Kansas held a primary role in igniting the growth of black settlements in the Midwest in the 1870’s. Because of its proximity to the slave-holding states of Missouri and Arkansas and because black refugees associated Kansas with the Underground Railroad and the fiery abolitionist John Brown , Kansas was seen a potential “safe haven” for liberation-seeking formerly enslaved people. Kansas became the destination of various black colonization groups.
“I am anxious to reach your state … because of the sacredness of her soil washed by the blood of humanitarians for the cause of freedom.” — S.L. Johnson, black Louisianan in a letter to Kansas Governor John St John, 1879
Nicodemus is one of those towns in Kansas, founded by newly freed slaves in 1877, under the leadership of Benjamin “Pap” Singleton. Pap Singleton was well known and respected in his Tennessee community as a skilled carpenter, cabinetmaker, and undertaker. He felt it was his duty to help black sharecroppers, who were often cheated and exploited by white landowners. In 1869 Singleton founded the Tennessee Real Estate & Homestead Association and began to organize blacks in his state to form colonies and settle in Kansas.

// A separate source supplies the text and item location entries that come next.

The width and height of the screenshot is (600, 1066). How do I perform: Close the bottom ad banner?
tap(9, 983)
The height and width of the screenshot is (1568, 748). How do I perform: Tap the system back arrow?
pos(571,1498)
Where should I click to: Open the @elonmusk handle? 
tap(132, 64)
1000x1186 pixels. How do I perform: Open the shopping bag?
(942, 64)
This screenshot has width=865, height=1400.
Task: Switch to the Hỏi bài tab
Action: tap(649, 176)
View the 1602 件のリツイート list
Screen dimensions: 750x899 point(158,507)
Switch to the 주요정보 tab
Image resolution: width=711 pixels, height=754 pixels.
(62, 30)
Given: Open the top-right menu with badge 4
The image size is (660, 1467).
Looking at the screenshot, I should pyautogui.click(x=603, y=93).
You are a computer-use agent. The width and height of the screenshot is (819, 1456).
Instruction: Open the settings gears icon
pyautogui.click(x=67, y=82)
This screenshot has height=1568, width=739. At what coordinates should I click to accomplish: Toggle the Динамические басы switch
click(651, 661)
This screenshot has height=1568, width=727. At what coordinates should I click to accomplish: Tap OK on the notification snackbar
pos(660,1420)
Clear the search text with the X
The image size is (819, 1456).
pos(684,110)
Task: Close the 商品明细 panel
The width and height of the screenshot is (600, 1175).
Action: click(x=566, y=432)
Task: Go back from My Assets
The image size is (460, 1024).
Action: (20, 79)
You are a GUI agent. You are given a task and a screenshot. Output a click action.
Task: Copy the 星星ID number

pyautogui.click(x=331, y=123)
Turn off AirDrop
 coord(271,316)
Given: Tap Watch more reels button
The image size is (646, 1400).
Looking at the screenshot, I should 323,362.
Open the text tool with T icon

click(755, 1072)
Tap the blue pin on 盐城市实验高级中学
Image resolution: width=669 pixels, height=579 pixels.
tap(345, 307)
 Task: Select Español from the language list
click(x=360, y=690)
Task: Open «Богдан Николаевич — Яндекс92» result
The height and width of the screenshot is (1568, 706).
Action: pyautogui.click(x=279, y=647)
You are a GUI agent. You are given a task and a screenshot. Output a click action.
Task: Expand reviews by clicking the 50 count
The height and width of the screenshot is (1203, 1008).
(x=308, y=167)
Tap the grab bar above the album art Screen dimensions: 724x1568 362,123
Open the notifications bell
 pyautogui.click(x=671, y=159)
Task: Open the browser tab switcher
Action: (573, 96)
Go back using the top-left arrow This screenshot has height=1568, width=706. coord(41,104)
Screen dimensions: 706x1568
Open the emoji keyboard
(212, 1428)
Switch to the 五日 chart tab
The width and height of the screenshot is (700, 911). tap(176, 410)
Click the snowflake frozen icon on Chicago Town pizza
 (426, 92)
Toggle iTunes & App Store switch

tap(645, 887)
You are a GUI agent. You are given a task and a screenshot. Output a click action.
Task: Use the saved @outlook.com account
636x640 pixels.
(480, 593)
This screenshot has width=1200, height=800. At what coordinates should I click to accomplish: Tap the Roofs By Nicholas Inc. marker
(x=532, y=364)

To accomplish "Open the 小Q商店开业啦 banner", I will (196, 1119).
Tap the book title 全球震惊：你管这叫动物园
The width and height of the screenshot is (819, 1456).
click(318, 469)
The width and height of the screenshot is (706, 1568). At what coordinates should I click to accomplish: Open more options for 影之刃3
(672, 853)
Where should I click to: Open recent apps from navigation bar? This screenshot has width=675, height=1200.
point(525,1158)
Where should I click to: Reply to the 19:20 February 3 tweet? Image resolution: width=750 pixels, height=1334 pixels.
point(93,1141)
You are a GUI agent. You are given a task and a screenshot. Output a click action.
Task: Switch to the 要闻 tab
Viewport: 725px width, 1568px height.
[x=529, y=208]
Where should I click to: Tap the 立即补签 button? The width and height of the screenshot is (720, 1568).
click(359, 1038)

Nicodemus was the first black community west of the Mississippi River and is the only predominantly black community west of the Mississippi that remains a living community today. The first groups to populate the town in 1877 came mostly from the Lexington, Kentucky area. Moving west to Nicodemus was no small feat, as the town was a distance from rail and stagecoach routes. Upon seeing the remote and barren location of Nicodemus, some of the original 380 settlers who left Kentucky to establish the town turned around and went back east.
According to the Nicodemus National Historic Site, construction began immediately to provide housing for the new arrivals. Building homes along the Soloman River in dugouts, the original settlers found more disappointment and privation as they faced adverse weather conditions. In the Promised Land of Kansas, they initially lacked sufficient tools, seed, and money, but managed to survive the first winter, some by selling buffalo bones, others by working for the Kansas Pacific Railroad at Ellis, 50 miles away. Yet, others survived only with the assistance of the Osage Indians, who provided food, firewood and staples.
Of those who stayed, the spring of 1878 brought hope and opportunity as the new settlers began to farm the soil. They replaced sod houses with frame houses as the community grew and became more financially successful. By 1880, Nicodemus had a population of almost 500, boasting a bank, two hotels, three churches, a newspaper, a drug store, and three general stores – surrounded by twelve square miles of cultivated land. As its size increased so did the political power of Nicodemus within progressive Kansas. Its citizens’ votes helped to elect mixed-race slates to county positions, as well as the first black politicians in State offices. Rumors that the railroad promised to add Nicodemus as a station helped the town experience tremendous growth. When this promised station stop failed to materialize in 1887, the town’s fortunes turned. Many moved away. Subsequent droughts did little to reinforce the idea of Nicodemus as an ideal place to settle.
By the late 1880s Nicodemus fell into decline. In 1885 winter blizzards destroyed forty percent of the township’s wheat crop. Then two years later town leaders had put sixteen thousand dollars in investment in three different railroads in hopes that one would extend its lines into or near their town; however, all three railroads bypassed Nicodemus. After that the town boosters ceased trying to lure newcomers especially after the most prominent citizen Edwin McCabe left in 1889. Its population declined to the 57 people who live there today, although hundreds return every July for the annual Homecoming Emancipation Celebration.